CONSIGNES:
A. Résumez l'article sur Zazie en deux phrases.
B. Recopiez à l'identique le passage de l'article sur Zazie qui s'ouvre sur les mots contenant "Après trois ans" et se clôt sur "à toute polémique.".

TEXTE À LIRE:
★ ★ ★ ★

Après trois ans d'absence, Zazie revient sur le devant de la scène. Alors qu'elle a dévoilé un nouveau single, intitulé "Peu importe", le 22 mai dernier, elle a annoncé la sortie de son douzième album studio, "Volatil", le 2 octobre 2026. À cette occasion, l'ancienne coach de "The Voice" partira en tournée en 2027 avec un passage par le mythique Olympia, à Paris, le 9 juin. Mais certains ont profité de cette actualité pour lancer une fake news politique et la diffuser largement sur les réseaux sociaux. Cette fausse information ayant pris de l'ampleur, la principale intéressée a été obligée de prendre la parole dimanche 26 juillet pour couper court à toute polémique.
"Depuis quelques jours, des posts circulent sur internet, m’attribuant des propos que je n’ai jamais tenus", a-t-elle écrit dans un message publié sur ses comptes Facebook, X et Instagram. À l’origine de cette controverse, un photomontage largement partagé en ligne montrant une photo de l’artiste accompagnée d’une citation qui lui était faussement attribuée : "Je demande à mes fans de faire barrage à l'extrême droite, déjà pour mes convictions et également pour la liberté de chacun. L'islamisme n'existe pas : l'extrême droite vous manipule", aurait-elle déclaré, bien qu'aucune source ne soit indiquée. Cette prise de position se voulait néanmoins crédible puisque l'interprète de "Rue de la paix" s'était engagée contre le leader du Front national de l'époque Jean-Marie Le Pen, à travers sa chanson "Tout le monde" en 1998.
"Il s’agit a minima d’une atteinte à mon image et d’une usurpation de mon identité", s'est insurgée Zazie avant de faire savoir qu'elle avait "décidé de déposer plainte pénalement". Elle a ensuite remercié "celles et ceux qui [l]'ont avertie" : "Votre bienveillance à tous me touche…", a-t-elle conclu. Ce faux visuel avait notamment été partagé sur X par Jean Messiha, ancien membre du Rassemblement national qui a ensuite rejoint Eric Zemmour et son parti "Reconquête", ce qui avait engendré de nombreux commentaires insultants envers la chanteuse. Une publication que le politique d'extrême droite n'a toujours pas retirée de son fil.

★ ★ ★ ★

DONNÉES FOURNIES:
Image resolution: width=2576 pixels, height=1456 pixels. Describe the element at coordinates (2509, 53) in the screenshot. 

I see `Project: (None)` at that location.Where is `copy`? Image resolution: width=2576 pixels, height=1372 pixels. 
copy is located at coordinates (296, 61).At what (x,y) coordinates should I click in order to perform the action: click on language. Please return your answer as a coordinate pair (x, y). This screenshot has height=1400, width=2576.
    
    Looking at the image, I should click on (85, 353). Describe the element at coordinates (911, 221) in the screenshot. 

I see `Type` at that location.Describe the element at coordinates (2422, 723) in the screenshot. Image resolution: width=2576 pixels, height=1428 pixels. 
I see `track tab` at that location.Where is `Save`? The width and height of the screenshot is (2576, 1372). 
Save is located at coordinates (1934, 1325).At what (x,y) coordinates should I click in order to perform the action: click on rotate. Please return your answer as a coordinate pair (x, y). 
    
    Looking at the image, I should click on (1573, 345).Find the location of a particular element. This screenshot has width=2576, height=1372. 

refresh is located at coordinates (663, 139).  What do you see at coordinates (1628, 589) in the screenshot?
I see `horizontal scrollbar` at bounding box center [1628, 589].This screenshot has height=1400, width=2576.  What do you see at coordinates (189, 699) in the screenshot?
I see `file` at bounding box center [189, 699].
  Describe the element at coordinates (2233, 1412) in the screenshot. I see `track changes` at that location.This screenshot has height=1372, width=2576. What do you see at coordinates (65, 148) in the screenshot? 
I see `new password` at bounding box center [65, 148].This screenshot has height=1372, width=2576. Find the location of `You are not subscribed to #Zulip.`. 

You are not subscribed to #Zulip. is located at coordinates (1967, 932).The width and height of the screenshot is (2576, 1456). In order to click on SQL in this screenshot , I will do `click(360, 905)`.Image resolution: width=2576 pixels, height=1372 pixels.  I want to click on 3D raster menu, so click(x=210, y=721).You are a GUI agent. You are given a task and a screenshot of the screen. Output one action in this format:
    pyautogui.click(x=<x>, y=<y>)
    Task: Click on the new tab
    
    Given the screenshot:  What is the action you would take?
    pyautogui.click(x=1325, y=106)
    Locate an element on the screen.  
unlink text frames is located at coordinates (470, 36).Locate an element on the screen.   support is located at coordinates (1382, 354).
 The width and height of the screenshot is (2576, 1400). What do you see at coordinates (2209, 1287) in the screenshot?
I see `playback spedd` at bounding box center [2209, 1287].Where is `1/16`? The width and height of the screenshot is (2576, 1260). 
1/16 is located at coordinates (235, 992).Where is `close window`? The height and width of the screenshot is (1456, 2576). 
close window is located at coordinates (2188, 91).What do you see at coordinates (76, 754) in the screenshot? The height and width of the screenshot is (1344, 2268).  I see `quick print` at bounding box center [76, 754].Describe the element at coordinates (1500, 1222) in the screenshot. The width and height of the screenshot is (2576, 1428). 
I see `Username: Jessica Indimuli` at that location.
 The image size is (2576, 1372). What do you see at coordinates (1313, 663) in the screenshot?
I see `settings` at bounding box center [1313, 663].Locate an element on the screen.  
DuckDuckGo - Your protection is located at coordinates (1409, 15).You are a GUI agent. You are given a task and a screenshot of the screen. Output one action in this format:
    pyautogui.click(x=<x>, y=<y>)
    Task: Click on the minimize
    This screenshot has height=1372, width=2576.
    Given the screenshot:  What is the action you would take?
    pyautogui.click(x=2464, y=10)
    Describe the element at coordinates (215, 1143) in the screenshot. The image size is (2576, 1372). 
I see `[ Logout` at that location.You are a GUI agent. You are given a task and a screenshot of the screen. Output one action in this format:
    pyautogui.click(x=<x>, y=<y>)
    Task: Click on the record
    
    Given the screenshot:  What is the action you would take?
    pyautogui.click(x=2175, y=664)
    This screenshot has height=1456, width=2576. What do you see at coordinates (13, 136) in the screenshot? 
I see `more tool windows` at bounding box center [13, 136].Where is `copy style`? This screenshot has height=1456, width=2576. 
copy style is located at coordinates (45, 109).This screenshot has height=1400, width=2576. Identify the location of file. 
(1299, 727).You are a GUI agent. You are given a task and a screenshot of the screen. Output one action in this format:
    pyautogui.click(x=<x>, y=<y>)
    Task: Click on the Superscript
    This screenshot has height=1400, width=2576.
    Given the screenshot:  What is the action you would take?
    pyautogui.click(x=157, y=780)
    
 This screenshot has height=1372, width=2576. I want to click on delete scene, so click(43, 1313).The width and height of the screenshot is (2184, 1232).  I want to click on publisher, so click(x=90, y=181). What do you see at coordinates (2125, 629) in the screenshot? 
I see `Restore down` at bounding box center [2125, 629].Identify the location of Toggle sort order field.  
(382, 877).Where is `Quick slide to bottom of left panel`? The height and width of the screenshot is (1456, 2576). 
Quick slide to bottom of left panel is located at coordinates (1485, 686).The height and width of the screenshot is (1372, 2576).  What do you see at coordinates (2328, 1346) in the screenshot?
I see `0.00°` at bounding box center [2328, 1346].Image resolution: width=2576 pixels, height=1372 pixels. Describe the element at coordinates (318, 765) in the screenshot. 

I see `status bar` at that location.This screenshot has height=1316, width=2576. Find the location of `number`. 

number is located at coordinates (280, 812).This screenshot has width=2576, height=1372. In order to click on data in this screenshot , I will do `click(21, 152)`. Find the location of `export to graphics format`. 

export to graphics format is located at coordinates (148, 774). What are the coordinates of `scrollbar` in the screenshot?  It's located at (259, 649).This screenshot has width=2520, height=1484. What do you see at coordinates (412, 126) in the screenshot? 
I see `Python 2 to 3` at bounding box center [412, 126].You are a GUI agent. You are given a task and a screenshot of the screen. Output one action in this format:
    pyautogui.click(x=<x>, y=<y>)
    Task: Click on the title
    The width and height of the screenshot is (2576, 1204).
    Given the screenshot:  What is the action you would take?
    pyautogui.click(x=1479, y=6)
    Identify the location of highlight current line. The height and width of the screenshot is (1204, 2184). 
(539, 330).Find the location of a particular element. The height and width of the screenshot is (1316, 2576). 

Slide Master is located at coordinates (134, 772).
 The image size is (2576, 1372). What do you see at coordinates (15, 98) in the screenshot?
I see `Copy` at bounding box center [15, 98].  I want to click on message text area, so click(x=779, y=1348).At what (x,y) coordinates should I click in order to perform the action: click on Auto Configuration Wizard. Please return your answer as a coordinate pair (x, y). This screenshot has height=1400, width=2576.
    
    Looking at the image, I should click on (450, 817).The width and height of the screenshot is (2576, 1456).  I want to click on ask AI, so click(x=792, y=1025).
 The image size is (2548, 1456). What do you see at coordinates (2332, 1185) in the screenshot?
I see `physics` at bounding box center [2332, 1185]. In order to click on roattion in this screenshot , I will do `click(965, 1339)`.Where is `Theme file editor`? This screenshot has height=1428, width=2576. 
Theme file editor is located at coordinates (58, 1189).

★ ★ ★ ★

RÉPONSES:
A. Zazie, qui annonce son douzième album studio "Volatil" pour le 2 octobre 2026 et une tournée en 2027, a dû démentir le 26 juillet une citation politique qui lui était faussement attribuée dans un photomontage largement partagé. Elle y voit une atteinte à son image et une usurpation de son identité et a décidé de porter plainte, alors que Jean Messiha n'a toujours pas retiré ce visuel de son fil.

B.
Après trois ans d'absence, Zazie revient sur le devant de la scène. Alors qu'elle a dévoilé un nouveau single, intitulé "Peu importe", le 22 mai dernier, elle a annoncé la sortie de son douzième album studio, "Volatil", le 2 octobre 2026. À cette occasion, l'ancienne coach de "The Voice" partira en tournée en 2027 avec un passage par le mythique Olympia, à Paris, le 9 juin. Mais certains ont profité de cette actualité pour lancer une fake news politique et la diffuser largement sur les réseaux sociaux. Cette fausse information ayant pris de l'ampleur, la principale intéressée a été obligée de prendre la parole dimanche 26 juillet pour couper court à toute polémique.